Next, you need to tag the image to match the ECR repository. For the worker, tag the image as:

docker tag [LOCAL_WORKER_IMAGE_ID] [AWS_ACCOUNT_ID].dkr.ecr.us-east-1.amazonaws.com/[PROJECT\_NAME]-worker

where

  • LOCAL_WORKER_IMAGE_ID is the local worker image tag (e.g., my-solver:leader). For the sample solver, this image tag is described in the README.md instructions.
  • AWS_ACCOUNT_ID is the account ID where you want to store the image.
  • PROJECT_NAME is the name of the project that you chose in the "Creating the AWS Infrastructure" section above.

For the leader, tag the image as:

docker tag [LOCAL_LEADER_IMAGE_ID] [AWS_ACCOUNT_ID].dkr.ecr.us-east-1.amazonaws.com/[PROJECT_NAME]-leader

where

  • LOCAL_LEADER_IMAGE_ID is the local image for the leader, and the other parameters are the same as for the worker.

After these steps, you can docker push the images:

docker push [AWS_ACCOUNT_ID].dkr.ecr.us-east-1.amazonaws.com/[PROJECT_NAME]-leader
docker push [AWS_ACCOUNT_ID].dkr.ecr.us-east-1.amazonaws.com/[PROJECT_NAME]-worker

You should see network progress bars for both images.

More information related to the ECR procedures is described here: https://docs.aws.amazon.com/AmazonECR/latest/userguide/docker-push-ecr-image.html.

If you have trouble, please email us at: [email protected] and we will walk you through the process.

Adding Problems to an S3 Bucket.

Before you can run the solver, you have to add the problems to be solved to an S3 bucket that is accessible by your account. As part of the create-solver-infrastructure CloudFormation script, we have created a bucket for you where you can store files: [ACCOUNT\_ID]-us-east-1-satcompbucket, and added a test.cnf file to this bucket for testing (if you chose a different region than us-east-1, the part us-east-1 in the bucket name my vary accordingly). You can start with this test.cnf example and skip the rest of this section until you wish to add additional files or buckets for testing your solver.

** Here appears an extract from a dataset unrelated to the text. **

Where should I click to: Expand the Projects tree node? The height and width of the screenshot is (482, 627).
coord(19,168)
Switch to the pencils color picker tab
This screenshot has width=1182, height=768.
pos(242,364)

In case you wish to create a bucket, here is a command to create a bucket named [PROJECT_NAME]-satcomp-examples:

aws --profile [PROFILE_NAME] s3api create-bucket --bucket [PROJECT_NAME]-satcomp-examples

Note: this creates the bucket in the AWS region specified in your named profile

Note: If you chose a different region than us-east-1, you might get an IllegalLocationConstraintException. To deal with the problem, you have to append the argument --create-bucket-configuration {"LocationConstraint": "YOUR-REGION-NAME"} to the command, where YOUR-REGION-NAME is replaced with the name of the region you chose.

Note: S3 buckets are globally unique across all of AWS, which means that the command will fail if someone else is already using the same bucket name. A simple fix is to add the AWS account number to the bucket name, which will likely yield a unique bucket name.

Once the bucket is created, you can copy files to the bucket with a command similar to this one (when executed from the root directory of this repsository, this re-copies the test.cnf file to the default bucket):

aws --profile [PROFILE_NAME] s3 cp test.cnf s3://[ACCOUNT_ID]-us-east-1-satcompbucket

Once this command completes successfully, you should see this object in the list of objects in the bucket:

aws --profile [PROFILE_NAME] s3 ls [ACCOUNT_ID]-us-east-1-satcompbucket

More information on creating and managing S3 buckets is found here: https://aws.amazon.com/s3/, and the command line is described in more detail here: https://docs.aws.amazon.com/cli/latest/userguide/cli-services-s3-commands.html.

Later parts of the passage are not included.